Masa pemerintahan di tangan Arya Pangiri penuh dengan gejolak, khususnya sosial pusat. Hal ini karena adanya pengaruh dari pendatang baru.
Arya Pangiri juga membangun militer dan melibatkan pasukan bayaran dari daerah lain. Seperti Bugis, Makassar, blasteran Cina, dan Demak.
Ketika orang-orang tersebut ada di Pajang, polemik dan konflik sosial semakin menjadi-jadi, Mulai dari kepemilikan rumah, jabatan, hingga hak atas tanah.
Adanya konflik penduduk lokal dan pendatang membuat kemunduran Arya Pangiri.
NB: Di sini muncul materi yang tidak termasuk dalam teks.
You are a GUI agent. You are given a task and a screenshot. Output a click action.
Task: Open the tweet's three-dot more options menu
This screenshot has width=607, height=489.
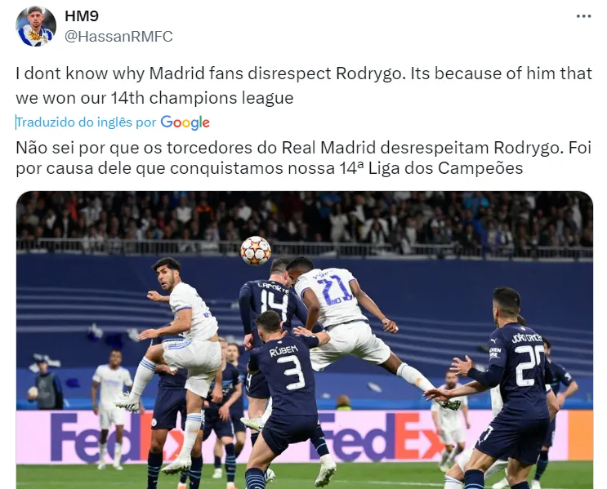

Sehingga ia gagal bersaing dengan Kerajaan Mataram Islam.
3. Pangeran Benawa
Seperti yang disebutkan bahwa Pangeran Benawa putra dari Sultan Hadiwijaya. Ia merupakan ahli waris pertama, sehingga memiliki hak berkuasa di Pajang. Sayangnya ia hanya menjadi Bupati Jipang, karena instruksi Sunan Kudus lebih mendukung Arya Pangiri sebagai raja.
Atas rasa kecewa, Pangeran pun menorehkan sejarah Kerajaan Pajang yang saling berseteru. Ia memilih bersekutu dengan Mataram Islam dan melawan Arya Pangiri.
Pada tahun 1588 terjadi pertempuran dan membuat Arya Pangiri lengser dari tahtanya. Selain itu, Arya Pangiri juga dipaksa kembali ke Demak.
Usai mengalahkan Arya Pangiri, Pangeran Benawa justru menyepi dan tidak berkuasa di Pajang.
Ia lebih memilih mendalami dunia spiritual, letak spesifiknya daerah Parakan atau Kendal. Masyarakat Parakan menyebutnya sebagai Susuhunan Parakan.
Akan tetapi, ada juga sumber lain yang menyebutkan Pangeran Benawa sempat menduduki tahta Kerajaan Pajang. Namun, ia hanya menduduki tahta selama setahun saja. Hal ini karena setelahnya ia meninggal dunia.
4. Raden Tompe
Setelah Pangeran Benawa turun tahta, Raden Tompe pun berkuasa. Ia dikenal sebagai bupati Pajang dan adik Panembahan Senapati. Masa kepemimpinannya terdapat banyak pengaruh dari Mataram Islam.
Raden Tompe memiliki gelar yang tidak merujuk raja, yaitu Tumenggung Gagak Baning in Pajang atau Pangeran Gagak Pranolo.
Ia hanya berkuasa di Kerajaan Pajang tiga tahun. Setelah memerintah Panjang dari 1588 hingga 1591, ia meninggal dunia.
5. Raden Sidawini
Setelah Raden Tompe meninggal dunia, kursi tahta Pajang diduduki putra Pangeran Benawa, yakni Raden Sidawini yang masih berusia 13 tahun. Ia juga memiliki julukan Pangeran Benawa II.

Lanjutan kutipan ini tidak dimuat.